The obvious one is that it makes your traffic hard or impossible to sniff.

What's often overlooked is that it also makes your session highly resistant to tampering by 3rd parties. These parties include:

1. Anybody who might have access to your home WIFI network.

2. Your Internet Service Provider. There's been plenty of documented cases where ISPs have injected 'harmless' HTML.

3. Any number of bad actors if you're using any kind of public WIFI.

4. National actors. That's the NSA in the United States, where we have clear evidence that they have been capable of intercepting unsecured connections and injecting unreleased attacks into targeted computers.

This is not tinfoil hat stuff.

The benefit of https is undeniably greater than the cost.

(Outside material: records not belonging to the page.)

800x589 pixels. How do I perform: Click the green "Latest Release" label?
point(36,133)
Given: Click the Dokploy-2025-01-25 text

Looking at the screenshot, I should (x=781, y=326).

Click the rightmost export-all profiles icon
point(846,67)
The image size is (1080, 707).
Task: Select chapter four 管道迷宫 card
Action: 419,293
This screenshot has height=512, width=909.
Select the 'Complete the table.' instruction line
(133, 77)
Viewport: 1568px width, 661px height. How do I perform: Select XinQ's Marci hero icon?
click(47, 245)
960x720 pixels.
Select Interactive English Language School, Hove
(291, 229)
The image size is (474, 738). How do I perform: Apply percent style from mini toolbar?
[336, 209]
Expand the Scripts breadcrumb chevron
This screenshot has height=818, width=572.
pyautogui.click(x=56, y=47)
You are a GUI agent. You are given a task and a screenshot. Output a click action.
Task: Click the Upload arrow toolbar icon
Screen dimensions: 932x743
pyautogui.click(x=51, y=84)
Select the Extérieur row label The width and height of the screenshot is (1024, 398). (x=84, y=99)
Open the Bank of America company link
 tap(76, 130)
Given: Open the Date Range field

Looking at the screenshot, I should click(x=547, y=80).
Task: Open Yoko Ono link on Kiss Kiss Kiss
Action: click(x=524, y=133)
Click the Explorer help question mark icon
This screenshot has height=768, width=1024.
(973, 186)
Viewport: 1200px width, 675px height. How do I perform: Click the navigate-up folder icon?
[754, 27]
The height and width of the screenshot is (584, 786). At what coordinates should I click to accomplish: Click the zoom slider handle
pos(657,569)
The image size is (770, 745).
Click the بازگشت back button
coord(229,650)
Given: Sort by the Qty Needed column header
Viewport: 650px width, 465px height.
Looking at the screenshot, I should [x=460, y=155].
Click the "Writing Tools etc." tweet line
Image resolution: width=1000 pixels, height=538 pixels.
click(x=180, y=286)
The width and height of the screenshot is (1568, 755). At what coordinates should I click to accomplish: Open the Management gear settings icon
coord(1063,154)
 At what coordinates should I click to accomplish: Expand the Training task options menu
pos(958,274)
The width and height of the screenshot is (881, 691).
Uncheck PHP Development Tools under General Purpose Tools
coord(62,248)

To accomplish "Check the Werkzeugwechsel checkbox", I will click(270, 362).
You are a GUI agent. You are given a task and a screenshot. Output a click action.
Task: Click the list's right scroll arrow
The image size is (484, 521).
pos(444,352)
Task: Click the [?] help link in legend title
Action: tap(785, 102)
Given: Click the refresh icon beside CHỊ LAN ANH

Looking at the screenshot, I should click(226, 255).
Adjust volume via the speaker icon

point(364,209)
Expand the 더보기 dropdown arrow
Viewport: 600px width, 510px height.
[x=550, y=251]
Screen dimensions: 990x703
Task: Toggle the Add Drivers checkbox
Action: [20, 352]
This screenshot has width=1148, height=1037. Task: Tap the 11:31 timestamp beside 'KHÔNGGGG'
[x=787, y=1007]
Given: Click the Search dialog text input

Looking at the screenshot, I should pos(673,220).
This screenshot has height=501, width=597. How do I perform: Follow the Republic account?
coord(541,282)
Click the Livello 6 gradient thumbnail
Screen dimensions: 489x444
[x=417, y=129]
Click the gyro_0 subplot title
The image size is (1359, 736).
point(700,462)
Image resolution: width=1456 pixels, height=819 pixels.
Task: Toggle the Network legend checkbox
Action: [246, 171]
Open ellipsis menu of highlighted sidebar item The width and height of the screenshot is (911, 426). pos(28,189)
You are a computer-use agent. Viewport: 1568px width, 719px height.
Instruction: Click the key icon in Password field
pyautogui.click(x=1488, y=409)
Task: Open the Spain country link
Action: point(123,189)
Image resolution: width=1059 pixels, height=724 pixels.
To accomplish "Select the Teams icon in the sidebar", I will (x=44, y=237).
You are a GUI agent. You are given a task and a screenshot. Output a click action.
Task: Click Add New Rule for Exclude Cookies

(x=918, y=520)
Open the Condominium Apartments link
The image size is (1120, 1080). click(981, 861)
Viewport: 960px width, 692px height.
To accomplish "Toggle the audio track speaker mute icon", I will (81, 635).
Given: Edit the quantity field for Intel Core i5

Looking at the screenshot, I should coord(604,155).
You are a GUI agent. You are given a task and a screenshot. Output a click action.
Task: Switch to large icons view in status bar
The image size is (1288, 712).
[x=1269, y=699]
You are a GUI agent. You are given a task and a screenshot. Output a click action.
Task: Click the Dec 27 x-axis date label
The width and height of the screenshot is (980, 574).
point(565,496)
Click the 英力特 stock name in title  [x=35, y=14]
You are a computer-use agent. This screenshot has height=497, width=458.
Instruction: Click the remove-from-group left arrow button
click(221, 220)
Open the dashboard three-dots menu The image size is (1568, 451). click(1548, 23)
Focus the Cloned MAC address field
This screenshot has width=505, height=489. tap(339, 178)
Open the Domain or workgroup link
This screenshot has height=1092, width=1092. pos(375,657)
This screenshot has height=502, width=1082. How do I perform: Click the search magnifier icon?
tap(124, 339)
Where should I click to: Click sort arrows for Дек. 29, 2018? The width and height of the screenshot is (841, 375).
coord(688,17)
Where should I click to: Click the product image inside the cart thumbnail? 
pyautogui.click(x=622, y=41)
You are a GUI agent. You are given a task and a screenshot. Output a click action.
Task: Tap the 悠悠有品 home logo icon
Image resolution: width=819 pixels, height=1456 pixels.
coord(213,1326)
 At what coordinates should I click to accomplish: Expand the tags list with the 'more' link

I'm not crazy about how Google throws their weight around in a lot of cases either. But in this case, I think they're doing the right thing.

[IncRnd]

> https is about two big things in my mind.

Three things not two. Confidentiality, Integrity, and Authentication.

[jlarocco]

1 and 3 are due to poor end user security and won't be solved by HTTPS, and 2 and 4 are lost causes and also not solved by HTTPS.

An ISP is by definition a man in the middle, and unless the user checks certificates for every page and resource they fetch then the ISP can inject their own certs and monitor traffic if they really want to.

And most of the time national actors like the NSA will have better ways of getting the information if they need it

[roblabla]

An ISP cannot inject their own certificate. That is decided by your OS or browser vendor.

[ams6110]

An ISP could inject their own certs very easily. Send an email to customers -- here run our "tune up" app to speed up your computer. A huge portion of customers would probably do it. Bingo, new CA roots installed.

[CogitoCogito]

In that case the ISP would be inducing the user to install malware. If the ISP is willing to do that, then you should probably view them as malevolent adversaries in your security model. I don't really think that an OS can protect against this in any reasonable way if that OS allows users to update certificate stores themselves. I don't really view this as a problem with the certificate model as opposed to plain old social engineering.

In any case, I don't think "an ISP could inject their own certs very easily" is a fair characterization unless you put it on the same footing as "anyone with your email can get people to install malware easily".

[andrewaylett]

What's rather more difficult is doing that without it being noticed.

As a concrete example, Lenovo were caught.